Responde a estas preguntas sobre el texto acerca de Regina:
(a) ¿Con cuántos kilos ingresó en el hospital?
(b) ¿Qué deporte empezó a practicar durante su recuperación?
(c) ¿En qué organización trabaja?

* _TEXTO MOSTRADO_
- - -

Contar su historia es contar la de muchas otras mujeres. Ella se abre después de que recibiera el alta en septiembre de 2018. Su vida ahora es otra distinta y, aunque reconoce que está trabajando su obsesión por la disciplina y la autoexigencia, es feliz.
Su ingreso hospitalario llegó con 35 kilos. Le diagnosticaron anorexia nerviosa. Se mostró, al principio, reacia a esta ayuda médica, pero todo cambió con la visita de unos amigos en las vacaciones de Semana Santa, que le soltaron: «un día volveremos y no estarás».
Pasó tres meses ingresada y otros tres meses más en el Hospital de Día. Sin embargo, recuperarse de un trastorno son años de trabajo y constancia. Regina asumió las siguientes fases con energía. Pidió ayuda a una nutricionista y empezó a hacer deporte, crossfit. Poco a poco, conseguía ser más autónoma, a quererse y a cuidarse. «La conducta y los hábitos en la alimentación son solo la punta del iceberg. Porque lo mío no era que quisiera dejar de comer por adelgazar, sino que era por la situación que vivía. Lo importante es hacer un trabajo personal para evitar recaídas y llevar una vida normal», señala.
Regina es enfermera y educadora social, trabaja en Médicos del Mundo y dice con orgullo que ha aumentado de peso. «He conseguido tener calma conmigo misma y he aprendido, de todo esto, a tener empatía, a no juzgar a las personas por su conducta o actos porque detrás hay un mundo muy personal».
De lo peor, señala que, si tuviera que volver atrás, no volvería, aunque se queda con todo lo aprendido. De lo mejor de esto, que ha aprendido a comunicarse con los suyos.

- - -

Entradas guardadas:
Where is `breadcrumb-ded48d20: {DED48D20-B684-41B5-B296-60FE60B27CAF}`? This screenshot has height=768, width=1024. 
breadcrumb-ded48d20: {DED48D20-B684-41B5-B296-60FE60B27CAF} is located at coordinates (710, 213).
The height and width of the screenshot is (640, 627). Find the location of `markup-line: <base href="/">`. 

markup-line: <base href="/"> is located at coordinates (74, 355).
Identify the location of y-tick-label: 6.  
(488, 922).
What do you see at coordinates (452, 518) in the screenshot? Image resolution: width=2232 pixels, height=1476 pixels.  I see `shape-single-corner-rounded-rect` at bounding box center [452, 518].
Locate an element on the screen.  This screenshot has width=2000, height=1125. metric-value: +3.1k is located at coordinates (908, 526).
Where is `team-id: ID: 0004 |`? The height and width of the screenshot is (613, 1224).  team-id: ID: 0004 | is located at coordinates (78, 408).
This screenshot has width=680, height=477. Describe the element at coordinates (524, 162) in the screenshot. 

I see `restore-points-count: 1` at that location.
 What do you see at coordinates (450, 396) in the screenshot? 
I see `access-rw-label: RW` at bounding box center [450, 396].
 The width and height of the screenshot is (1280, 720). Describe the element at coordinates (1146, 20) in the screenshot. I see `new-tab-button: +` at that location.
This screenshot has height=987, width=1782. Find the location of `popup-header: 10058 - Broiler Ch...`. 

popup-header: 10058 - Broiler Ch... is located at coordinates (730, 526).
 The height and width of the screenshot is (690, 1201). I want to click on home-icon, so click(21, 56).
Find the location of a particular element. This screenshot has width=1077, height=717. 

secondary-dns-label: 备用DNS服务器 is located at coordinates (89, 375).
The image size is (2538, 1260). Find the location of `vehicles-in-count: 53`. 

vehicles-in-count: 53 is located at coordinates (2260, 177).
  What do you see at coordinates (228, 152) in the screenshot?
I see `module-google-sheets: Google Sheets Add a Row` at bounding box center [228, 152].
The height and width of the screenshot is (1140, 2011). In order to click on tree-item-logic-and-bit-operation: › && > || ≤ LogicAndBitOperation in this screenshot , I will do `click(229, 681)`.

- - -

* _RESULTADO OBTENIDO_
(a) Con 35 kilos.
(b) Crossfit.
(c) En Médicos del Mundo.